1

I am working on text clustering. I would need to plot the data using different colours. I used kmeans method for clustering and tf-idf for similarity.

kmeans_labels =KMeans(n_clusters=3).fit(vectorized_text).labels_

pipeline = Pipeline([('tfidf', TfidfVectorizer())])
X = pipeline.fit_transform(X_train['Sentences']).todense()

pca = PCA(n_components=2).fit(X)
data2D = pca.transform(X)

plt.scatter(data2D[:,0], data2D[:,1])

kmeans.fit(X)
centers2D = pca.transform(kmeans.cluster_centers_)
labels=np.array([kmeans.labels_])

Currently, my output looks like: enter image description here there are a few elements as it is a test. I would need to add labels (they are strings) and differentiate dots by clusters: each cluster should have its own colour to make the reader easy to analyse the chart.

Could you please tell me how to change my code in order to include both labels and colours? I think any example it would be great.

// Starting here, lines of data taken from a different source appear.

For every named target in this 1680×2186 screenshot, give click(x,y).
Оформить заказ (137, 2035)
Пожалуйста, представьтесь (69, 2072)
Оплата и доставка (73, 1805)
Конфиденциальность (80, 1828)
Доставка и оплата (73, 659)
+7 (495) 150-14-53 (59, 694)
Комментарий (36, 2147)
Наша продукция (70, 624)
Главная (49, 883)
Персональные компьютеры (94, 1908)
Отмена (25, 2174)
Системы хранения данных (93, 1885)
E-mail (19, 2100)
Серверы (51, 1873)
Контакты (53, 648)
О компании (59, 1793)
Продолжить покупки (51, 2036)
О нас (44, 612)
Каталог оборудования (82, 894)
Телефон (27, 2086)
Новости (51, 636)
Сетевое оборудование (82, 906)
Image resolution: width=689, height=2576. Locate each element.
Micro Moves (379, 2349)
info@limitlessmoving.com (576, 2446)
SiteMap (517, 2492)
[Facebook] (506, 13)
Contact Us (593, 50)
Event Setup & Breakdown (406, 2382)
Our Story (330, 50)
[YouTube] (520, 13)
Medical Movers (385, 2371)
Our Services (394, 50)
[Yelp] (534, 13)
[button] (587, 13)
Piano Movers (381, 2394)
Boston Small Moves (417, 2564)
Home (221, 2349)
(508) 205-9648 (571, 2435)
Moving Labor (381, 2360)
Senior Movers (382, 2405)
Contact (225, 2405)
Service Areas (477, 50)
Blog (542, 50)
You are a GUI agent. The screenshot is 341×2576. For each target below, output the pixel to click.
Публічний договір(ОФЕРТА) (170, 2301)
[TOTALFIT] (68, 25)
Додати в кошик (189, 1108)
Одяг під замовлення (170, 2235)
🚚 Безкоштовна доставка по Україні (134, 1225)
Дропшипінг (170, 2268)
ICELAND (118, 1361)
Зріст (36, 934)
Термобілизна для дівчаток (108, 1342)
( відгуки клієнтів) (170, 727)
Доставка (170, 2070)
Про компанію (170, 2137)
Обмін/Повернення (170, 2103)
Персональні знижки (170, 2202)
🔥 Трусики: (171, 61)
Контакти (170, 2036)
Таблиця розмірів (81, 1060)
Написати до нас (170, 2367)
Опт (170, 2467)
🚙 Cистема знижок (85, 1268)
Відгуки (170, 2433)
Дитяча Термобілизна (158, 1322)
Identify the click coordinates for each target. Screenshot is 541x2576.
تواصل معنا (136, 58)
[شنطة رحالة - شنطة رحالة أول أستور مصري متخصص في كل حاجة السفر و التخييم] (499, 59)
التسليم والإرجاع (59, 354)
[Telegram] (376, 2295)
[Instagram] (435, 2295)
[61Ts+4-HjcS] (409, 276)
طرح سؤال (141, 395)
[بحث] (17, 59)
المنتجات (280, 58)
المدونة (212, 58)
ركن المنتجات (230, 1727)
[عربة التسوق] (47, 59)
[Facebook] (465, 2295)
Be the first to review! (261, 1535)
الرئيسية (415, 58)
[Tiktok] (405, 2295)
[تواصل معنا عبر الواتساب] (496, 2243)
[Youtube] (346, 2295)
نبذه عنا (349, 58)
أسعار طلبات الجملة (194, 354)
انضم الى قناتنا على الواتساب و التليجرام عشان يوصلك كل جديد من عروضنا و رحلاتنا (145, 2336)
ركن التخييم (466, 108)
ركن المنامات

A sample of my dataset is (the output above was generated from a different sample):

Sentences

Where do we do list them? ...
Make me a list of the things we would need and I'll take you into town. ...
Do you have a list yet? ...
The first was a list for Howie. ...
You're not on my list tonight. ...
I'm gonna print this list on my computer, given you're always bellyaching about my writing.
StupidWolf
  • 45,075
  • 17
  • 40
  • 72
still_learning
  • 776
  • 9
  • 32

2 Answers2

2

We can use an example dataset:

from sklearn.datasets import fetch_20newsgroups
from sklearn.feature_extraction.text import TfidfVectorizer
from sklearn.pipeline import Pipeline
from sklearn.cluster import KMeans
import matplotlib.cm as cm
import pandas as pd
import seaborn as sns
import matplotlib.pyplot as plt

newsgroups = fetch_20newsgroups(subset='train',
                                categories=['talk.religion.misc','sci.space', 'misc.forsale'])
X_train = newsgroups.data
y_train = newsgroups.target

pipeline = Pipeline([('tfidf', TfidfVectorizer(max_features=5000))])
X = pipeline.fit_transform(X_train).todense()

pca = PCA(n_components=2).fit(X)
data2D = pca.transform(X)

And do KMeans like you did, obtaining the clusters and centers, so just adding a name for the cluster:

kmeans =KMeans(n_clusters=3).fit(X)
centers2D = pca.transform(kmeans.cluster_centers_)
labels=kmeans.labels_
cluster_name = ["Cluster"+str(i) for i in set(labels)]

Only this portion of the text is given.